## Goal
Write the next part of the GraphQL explainer, picking up right after its final sentence.

## Excerpted passage
* begin *
GraphQL

The whole idea in one move

Start from the problem GraphQL was built to solve. A mobile app needs to draw a profile screen: a user's name and avatar, their last five posts, and the comment count on each post. With a plain REST API you hit /users/42, then /users/42/posts, then a comment-count endpoint for each post. Three or four round trips, and each response hands you a fixed payload that probably carries fields the screen will never render. Either you fetch too much (over-fetching) or you have to make several calls to assemble what one screen needs (under-fetching). On a phone with a flaky connection, every extra round trip is felt.

GraphQL inverts the relationship. The server publishes a typed graph of data, and the client sends one request describing the exact tree of fields it wants. The server returns a response whose shape mirrors the request, no more and no less. One round trip, no wasted bytes, and the client decides the shape rather than the server guessing it in advance. That single inversion is the source of every benefit GraphQL claims and most of the costs it carries.

The three pieces that define GraphQL

1. A typed schema, defined on the server. The server writes a schema in SDL (Schema Definition Language): the types, the fields on each type, and how they connect. Every query is validated against it before a single resolver runs, so a typo or a wrong type fails fast with a clear message rather than at the database.
2. One endpoint, one verb. Almost everything is a single POST /graphql. The operation travels in the request body. There is no URI to design, no per-resource status-code convention, and — importantly — no caching keyed on the URL, because every request shares the same URL.
3. Three operation types. A query reads, a mutation writes, and a subscription streams updates over time, usually on a WebSocket or server-sent events.

# Schema (SDL) — the server's contract
type Query {
  user(id: ID!): User
}

type User {
  id: ID!
  name: String!
  posts(first: Int = 10): [Post!]!
}

type Post {
  id: ID!
  title: String!
  author: User!
}

# Query (the client authors this)
query {
  user(id: "42") {
    name
    posts(first: 5) {
      title
    }
  }
}

Read the SDL closely, because the type system carries more weight than it looks. The ! means non-null: name: String! promises the field is never null, and [Post!]! promises a non-null list of non-null posts. Fields can take arguments, like posts(first: Int = 10), with defaults. The schema is the single source of truth that both sides agree on, and tooling reads it to generate typed client SDKs, autocomplete queries in an editor, and validate every request. The schema is the API documentation, and it cannot drift from the implementation the way a hand-written REST spec can.

Queries, mutations, subscriptions

The three operation types map onto the three things an API does: read state, change state, and watch state change. They are deliberately separated, and the separation matters in practice rather than just on paper.

A query is a read. The fields inside a query are resolved in parallel where the runtime can, because reads have no ordering dependency on each other. A mutation is a write, and the top-level fields of a single mutation are run in series, top to bottom, so that one write can depend on the previous one finishing. A subscription opens a long-lived channel and pushes a new payload to the client every time some event fires — a new message in a chat, a price change, a build finishing. Subscriptions need a transport that stays open, which is why they ride on WebSockets or SSE rather than the request-response POST that queries and mutations use.
* end *
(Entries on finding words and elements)
* begin *
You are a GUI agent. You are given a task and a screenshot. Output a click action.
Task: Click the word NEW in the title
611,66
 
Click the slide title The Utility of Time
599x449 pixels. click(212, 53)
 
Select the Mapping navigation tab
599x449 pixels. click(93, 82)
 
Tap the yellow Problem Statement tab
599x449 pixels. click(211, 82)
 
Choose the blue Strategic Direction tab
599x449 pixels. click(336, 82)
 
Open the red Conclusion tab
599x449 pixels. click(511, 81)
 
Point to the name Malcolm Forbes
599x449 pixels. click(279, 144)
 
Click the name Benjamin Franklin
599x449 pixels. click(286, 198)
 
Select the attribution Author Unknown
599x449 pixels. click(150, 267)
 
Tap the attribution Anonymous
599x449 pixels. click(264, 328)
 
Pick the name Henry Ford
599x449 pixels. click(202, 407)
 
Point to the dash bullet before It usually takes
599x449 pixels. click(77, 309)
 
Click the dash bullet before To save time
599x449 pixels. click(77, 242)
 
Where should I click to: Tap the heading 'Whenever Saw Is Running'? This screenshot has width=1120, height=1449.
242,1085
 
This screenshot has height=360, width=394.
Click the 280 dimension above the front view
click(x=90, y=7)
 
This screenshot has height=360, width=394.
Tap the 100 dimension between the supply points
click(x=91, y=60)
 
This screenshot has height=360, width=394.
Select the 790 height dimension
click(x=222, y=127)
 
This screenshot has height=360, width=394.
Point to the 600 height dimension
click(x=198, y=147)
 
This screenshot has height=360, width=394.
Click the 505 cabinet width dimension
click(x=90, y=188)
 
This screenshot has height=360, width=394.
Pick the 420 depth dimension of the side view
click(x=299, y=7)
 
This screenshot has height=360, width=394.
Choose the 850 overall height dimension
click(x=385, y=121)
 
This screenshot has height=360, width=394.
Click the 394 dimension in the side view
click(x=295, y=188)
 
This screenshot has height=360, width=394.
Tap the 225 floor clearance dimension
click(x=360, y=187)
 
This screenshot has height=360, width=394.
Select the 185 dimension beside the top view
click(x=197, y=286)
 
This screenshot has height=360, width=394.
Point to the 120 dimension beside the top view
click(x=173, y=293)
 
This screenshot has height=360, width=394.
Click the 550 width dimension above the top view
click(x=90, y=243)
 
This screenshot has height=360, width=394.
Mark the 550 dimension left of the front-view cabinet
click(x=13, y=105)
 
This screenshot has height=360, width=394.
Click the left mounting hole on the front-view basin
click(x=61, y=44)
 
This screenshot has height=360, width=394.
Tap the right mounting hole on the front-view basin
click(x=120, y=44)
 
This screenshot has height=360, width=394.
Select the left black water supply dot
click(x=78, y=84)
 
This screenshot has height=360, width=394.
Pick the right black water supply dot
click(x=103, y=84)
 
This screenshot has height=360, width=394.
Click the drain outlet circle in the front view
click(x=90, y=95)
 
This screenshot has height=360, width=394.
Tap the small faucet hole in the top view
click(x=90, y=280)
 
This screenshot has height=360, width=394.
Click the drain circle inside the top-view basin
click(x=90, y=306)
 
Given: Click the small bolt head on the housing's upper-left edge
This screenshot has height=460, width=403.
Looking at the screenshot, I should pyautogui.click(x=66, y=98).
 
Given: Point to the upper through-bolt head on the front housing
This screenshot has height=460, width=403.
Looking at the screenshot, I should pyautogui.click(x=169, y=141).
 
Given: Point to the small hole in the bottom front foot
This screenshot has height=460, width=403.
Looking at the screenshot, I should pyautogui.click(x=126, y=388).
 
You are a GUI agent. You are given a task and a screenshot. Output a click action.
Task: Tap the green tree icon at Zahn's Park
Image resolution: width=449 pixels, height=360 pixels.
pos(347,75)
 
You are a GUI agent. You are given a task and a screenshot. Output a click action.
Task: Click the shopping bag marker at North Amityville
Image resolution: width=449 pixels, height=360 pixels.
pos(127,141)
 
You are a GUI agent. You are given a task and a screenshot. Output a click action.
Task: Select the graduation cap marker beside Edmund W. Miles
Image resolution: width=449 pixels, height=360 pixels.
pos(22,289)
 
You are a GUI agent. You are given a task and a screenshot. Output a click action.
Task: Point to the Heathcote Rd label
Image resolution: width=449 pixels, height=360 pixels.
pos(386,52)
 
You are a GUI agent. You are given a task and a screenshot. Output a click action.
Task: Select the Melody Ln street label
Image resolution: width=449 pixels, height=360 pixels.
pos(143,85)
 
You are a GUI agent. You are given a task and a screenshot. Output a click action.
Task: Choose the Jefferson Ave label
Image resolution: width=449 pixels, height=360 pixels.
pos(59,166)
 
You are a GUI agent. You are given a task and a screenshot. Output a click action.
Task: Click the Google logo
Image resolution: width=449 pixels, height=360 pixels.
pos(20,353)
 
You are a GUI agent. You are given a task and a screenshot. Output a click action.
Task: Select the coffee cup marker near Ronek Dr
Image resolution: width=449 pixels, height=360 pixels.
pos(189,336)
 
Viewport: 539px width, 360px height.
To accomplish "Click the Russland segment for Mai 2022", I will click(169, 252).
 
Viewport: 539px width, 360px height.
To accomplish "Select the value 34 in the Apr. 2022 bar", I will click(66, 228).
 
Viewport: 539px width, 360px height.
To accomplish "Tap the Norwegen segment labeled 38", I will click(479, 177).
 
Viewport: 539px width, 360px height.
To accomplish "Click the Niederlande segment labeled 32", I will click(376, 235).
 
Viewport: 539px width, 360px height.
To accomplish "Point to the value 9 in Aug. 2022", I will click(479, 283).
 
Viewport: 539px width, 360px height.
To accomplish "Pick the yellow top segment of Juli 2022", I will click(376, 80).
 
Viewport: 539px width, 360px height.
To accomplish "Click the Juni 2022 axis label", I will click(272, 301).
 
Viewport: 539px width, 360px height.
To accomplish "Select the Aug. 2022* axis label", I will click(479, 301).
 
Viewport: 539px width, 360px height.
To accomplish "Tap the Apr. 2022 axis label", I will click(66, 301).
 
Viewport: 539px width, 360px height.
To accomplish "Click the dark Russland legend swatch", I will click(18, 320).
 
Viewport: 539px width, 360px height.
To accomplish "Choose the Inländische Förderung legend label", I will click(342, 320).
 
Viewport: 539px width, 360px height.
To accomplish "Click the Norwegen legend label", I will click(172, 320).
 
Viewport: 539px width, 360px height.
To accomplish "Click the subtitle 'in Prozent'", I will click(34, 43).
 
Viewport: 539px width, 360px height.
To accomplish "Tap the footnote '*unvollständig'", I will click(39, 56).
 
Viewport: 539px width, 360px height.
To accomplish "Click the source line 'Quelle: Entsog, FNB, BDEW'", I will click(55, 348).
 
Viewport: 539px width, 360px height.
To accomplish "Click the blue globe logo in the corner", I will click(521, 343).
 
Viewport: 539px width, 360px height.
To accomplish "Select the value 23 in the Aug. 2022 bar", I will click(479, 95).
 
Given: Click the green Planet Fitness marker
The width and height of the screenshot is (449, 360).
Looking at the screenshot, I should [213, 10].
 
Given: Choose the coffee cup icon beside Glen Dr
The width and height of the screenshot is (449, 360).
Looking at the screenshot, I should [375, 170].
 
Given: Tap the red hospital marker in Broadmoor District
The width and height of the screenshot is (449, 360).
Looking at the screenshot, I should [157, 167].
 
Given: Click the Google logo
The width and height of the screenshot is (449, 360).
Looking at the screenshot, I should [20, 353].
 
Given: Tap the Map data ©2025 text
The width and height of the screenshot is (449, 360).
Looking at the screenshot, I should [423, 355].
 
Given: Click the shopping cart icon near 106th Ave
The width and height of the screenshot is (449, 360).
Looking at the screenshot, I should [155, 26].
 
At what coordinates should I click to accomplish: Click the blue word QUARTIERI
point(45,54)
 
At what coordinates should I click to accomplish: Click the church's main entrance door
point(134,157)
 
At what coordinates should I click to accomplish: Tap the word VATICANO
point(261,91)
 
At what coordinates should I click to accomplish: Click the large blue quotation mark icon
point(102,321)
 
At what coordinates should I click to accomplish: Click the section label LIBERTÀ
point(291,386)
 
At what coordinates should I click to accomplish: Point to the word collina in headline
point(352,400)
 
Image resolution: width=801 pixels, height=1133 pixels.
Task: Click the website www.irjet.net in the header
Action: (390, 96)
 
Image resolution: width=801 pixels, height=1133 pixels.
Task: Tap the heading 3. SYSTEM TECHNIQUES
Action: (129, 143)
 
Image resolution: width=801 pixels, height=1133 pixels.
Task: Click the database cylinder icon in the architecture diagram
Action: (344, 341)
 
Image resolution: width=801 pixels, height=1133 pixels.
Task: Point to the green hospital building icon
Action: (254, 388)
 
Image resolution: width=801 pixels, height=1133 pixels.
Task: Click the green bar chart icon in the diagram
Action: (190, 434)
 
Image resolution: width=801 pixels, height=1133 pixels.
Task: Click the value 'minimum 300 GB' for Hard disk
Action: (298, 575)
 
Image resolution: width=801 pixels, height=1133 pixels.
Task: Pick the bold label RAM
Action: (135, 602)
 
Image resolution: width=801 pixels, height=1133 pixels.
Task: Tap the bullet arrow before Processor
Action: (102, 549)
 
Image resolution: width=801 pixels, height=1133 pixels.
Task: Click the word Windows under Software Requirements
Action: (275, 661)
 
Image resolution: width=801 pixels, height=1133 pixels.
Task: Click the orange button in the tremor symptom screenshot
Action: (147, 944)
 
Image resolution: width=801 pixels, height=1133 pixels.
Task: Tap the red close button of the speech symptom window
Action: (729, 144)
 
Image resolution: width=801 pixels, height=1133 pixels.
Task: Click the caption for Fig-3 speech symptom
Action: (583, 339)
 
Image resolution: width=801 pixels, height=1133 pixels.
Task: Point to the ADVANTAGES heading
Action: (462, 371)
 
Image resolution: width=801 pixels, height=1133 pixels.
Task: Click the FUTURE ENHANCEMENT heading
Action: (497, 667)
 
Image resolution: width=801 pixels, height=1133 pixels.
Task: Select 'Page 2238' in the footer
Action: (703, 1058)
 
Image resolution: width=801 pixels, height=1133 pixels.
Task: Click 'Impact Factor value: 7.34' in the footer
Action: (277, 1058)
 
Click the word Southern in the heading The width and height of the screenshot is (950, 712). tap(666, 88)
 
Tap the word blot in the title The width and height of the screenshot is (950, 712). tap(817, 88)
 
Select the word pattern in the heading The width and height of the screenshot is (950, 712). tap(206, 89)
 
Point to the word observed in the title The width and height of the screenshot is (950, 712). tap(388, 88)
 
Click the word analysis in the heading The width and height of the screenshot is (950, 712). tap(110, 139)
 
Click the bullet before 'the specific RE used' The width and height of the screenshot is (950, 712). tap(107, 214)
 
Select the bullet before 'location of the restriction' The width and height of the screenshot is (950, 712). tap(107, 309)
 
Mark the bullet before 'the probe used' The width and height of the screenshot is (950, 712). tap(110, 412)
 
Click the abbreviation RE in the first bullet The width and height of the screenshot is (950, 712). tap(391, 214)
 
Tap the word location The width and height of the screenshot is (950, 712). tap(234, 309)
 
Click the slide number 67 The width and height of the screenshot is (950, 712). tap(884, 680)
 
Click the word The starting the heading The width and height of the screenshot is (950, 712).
* end *
## Task result
One practical note about mutations: the response shape is up to you, and the good pattern is to return the objects you just changed so the client can update its cache in the same round trip. A mutation that returns only { ok: true } forces the client to re-query, which throws away one of GraphQL's advantages.

Resolvers and the resolver tree

A schema describes what data exists. Resolvers say how to fetch it. For every field in the schema you register a resolver: a function that, given the parent value and the field's arguments, returns that field's value. The runtime takes the incoming query, walks it as a tree, and calls one resolver per field per object. The result of a parent resolver becomes the first argument to its children's resolvers, so data flows down the tree as execution descends.

const resolvers = {
  Query: {
    user: (_, { id }, ctx) => ctx.db.users.find(id),
  },
  User: {
    posts: (user, { first }, ctx) =>
      ctx.db.posts.where({ authorId: user.id }).limit(first),
  },
  Post: {
    author: (post, _, ctx) => ctx.db.users.find(post.authorId),
    title:  (post) => post.title,   // a "trivial" resolver
  },
};

Every resolver receives four arguments: the parent (the value its parent resolver returned), the field args, a shared context object (the place to put the database handle, the authenticated user, request-scoped loaders), and an info object describing the rest of the query. Fields that simply read a property off the parent — like Post.title — usually need no explicit resolver at all; the default resolver just reads parent.title. You only write resolvers for the fields that do real work.

This model is the source of GraphQL's flexibility and its single most common performance trap. Because each field resolves independently, the runtime has no built-in idea that five Post.author calls could share one database query. Run the resolvers exactly as written and you get a separate fetch for each — which is the next section.

The N+1 problem, and DataLoader

Take the query that asks for a user's five posts and the author of each post. The runtime calls Query.user once, User.posts once to get five posts, and then Post.author five times, once per post. Each author call issues its own SELECT. That is one query for the user, one for the posts, and five for the authors: seven database round trips to render a single screen. The pattern is named for its shape — one query to fetch the parents, then N more, one per child — and it is the default behaviour of naive resolvers. It does not bite in development with three rows. It melts a database in production when a list page resolves a related field across a thousand items and turns into 1001 queries.

The fix is a per-request batching layer, the reference implementation of which is DataLoader. Instead of fetching one id at a time, a loader collects every id requested during the current tick of the event loop, fires a single batched query for all of them, and hands each resolver back its own row. It also caches within the request, so asking for the same id twice does one fetch.

// Create a FRESH loader on every request.
const userLoader = new DataLoader(async (ids) => {
  const rows = await db.users.whereIn('id', ids);
  // Must return rows in the SAME ORDER as the input ids,
  // with a null placeholder for any id that had no row.
  const byId = new Map(rows.map((r) => [r.id, r]));
  return ids.map((id) => byId.get(id) ?? null);
});

// The resolver no longer queries directly:
Post: {
  author: (post, _, ctx) => ctx.userLoader.load(post.authorId),
}

// 5 calls to .load() in one tick → 1 batched SELECT … WHERE id IN (…)

Two details trip people up. First, the batch function must return results in the same order as the ids it was given, with a placeholder for ids that had no row, because DataLoader matches outputs to inputs by position. Second, batching only happens for .load() calls made in the same tick of the event loop, which is exactly when the GraphQL runtime resolves the siblings of a list — so the batching lines up with the resolver tree by design, not by accident.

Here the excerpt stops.